• [PROBLEM DETAILS]: Please rewrite the listing below with "Image resolution" renamed to "Screenshot dimensions" and everything else unchanged, leaving out the pictures.

• [Rows from a screen grounding dataset]:

########################################

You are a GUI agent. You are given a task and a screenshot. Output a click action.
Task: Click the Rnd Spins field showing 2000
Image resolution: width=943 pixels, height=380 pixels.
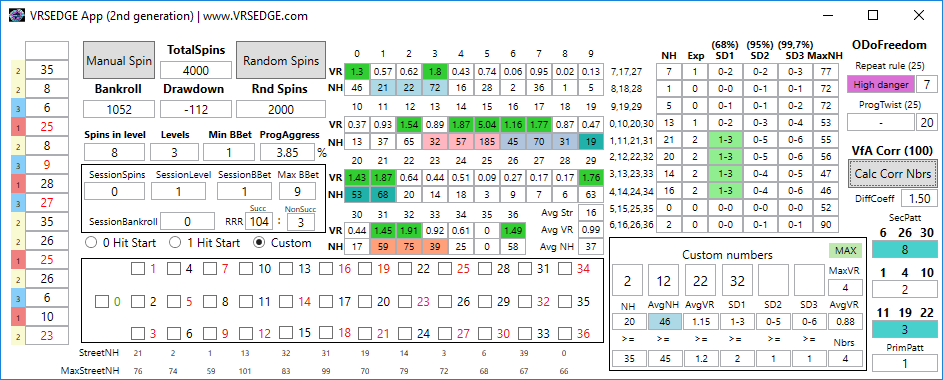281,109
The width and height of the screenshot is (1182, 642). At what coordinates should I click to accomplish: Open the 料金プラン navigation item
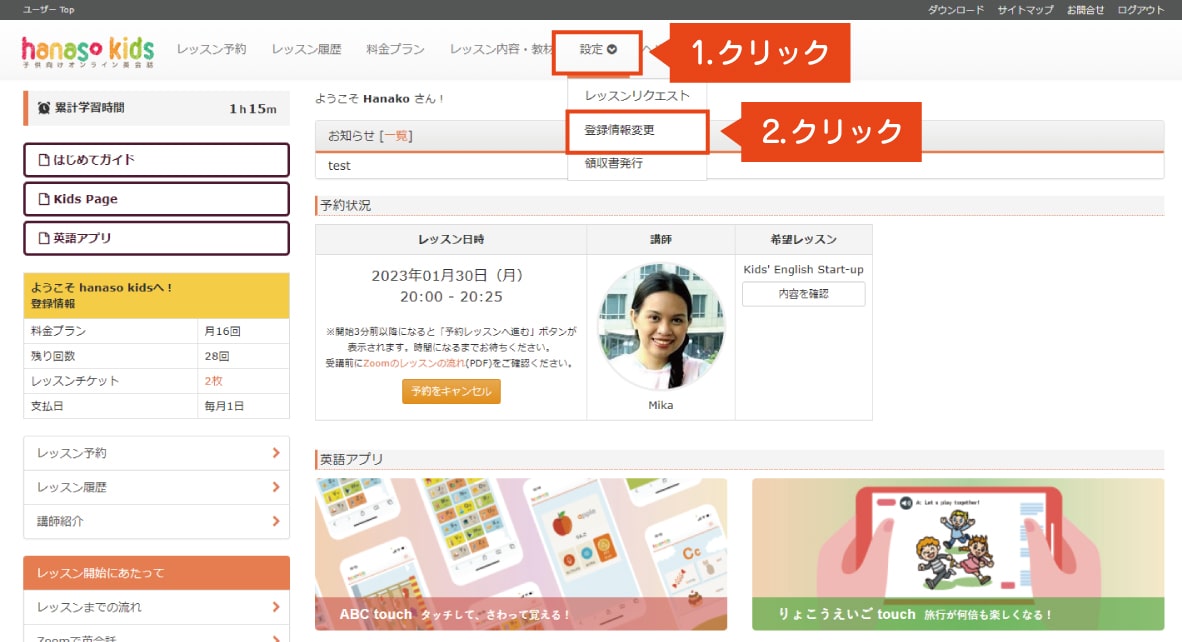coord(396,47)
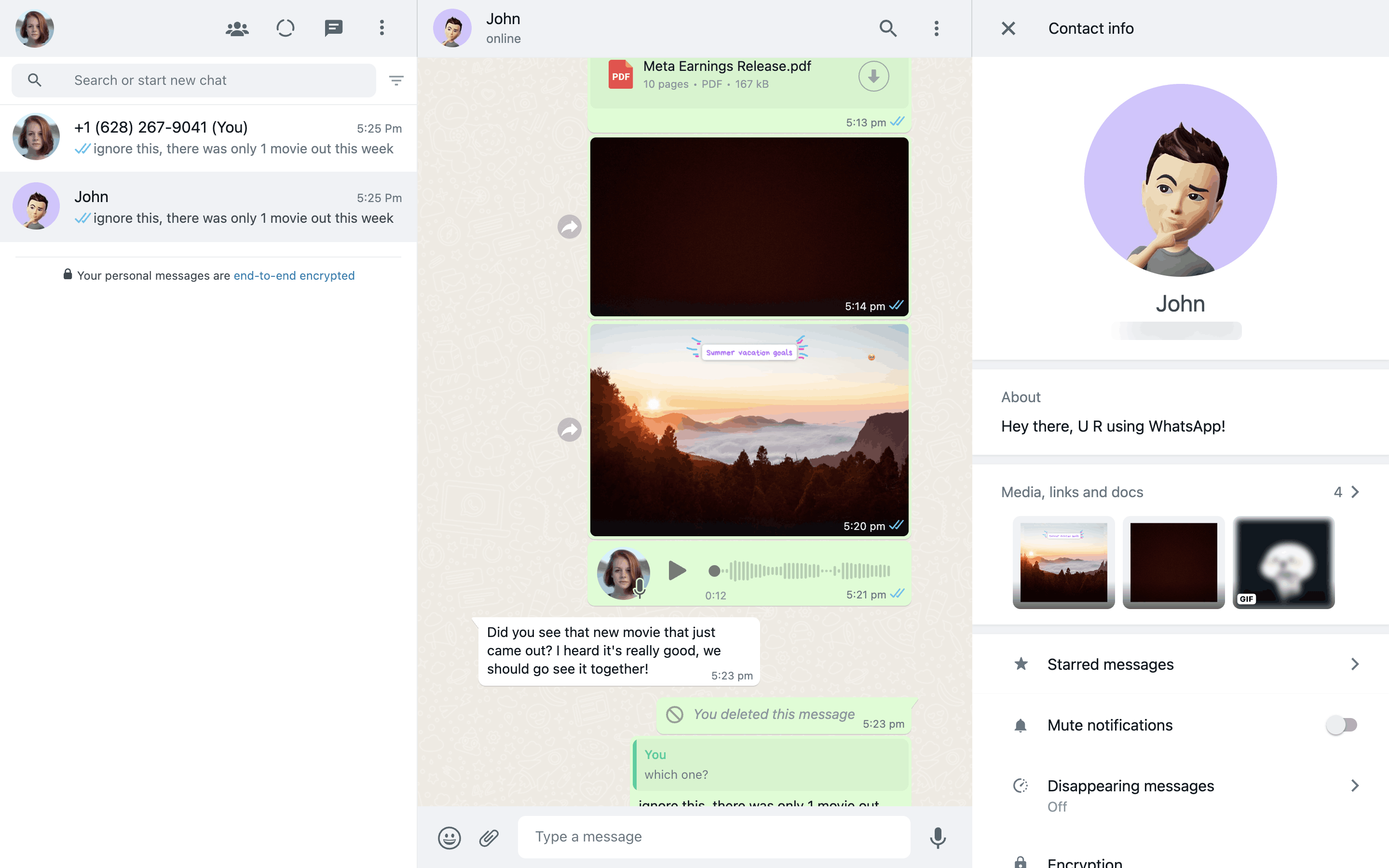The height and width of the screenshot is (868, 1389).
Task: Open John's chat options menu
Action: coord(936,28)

########################################

• [REPLY TO THE TASK]:
You are a GUI agent. You are given a task and a screenshot. Output a click action.
Task: Click the Rnd Spins field showing 2000
Screenshot dimensions: width=943 pixels, height=380 pixels.
281,109
The width and height of the screenshot is (1182, 642). At what coordinates should I click to accomplish: Open the 料金プラン navigation item
coord(396,47)
The height and width of the screenshot is (868, 1389).
Task: Open John's chat options menu
Action: coord(936,28)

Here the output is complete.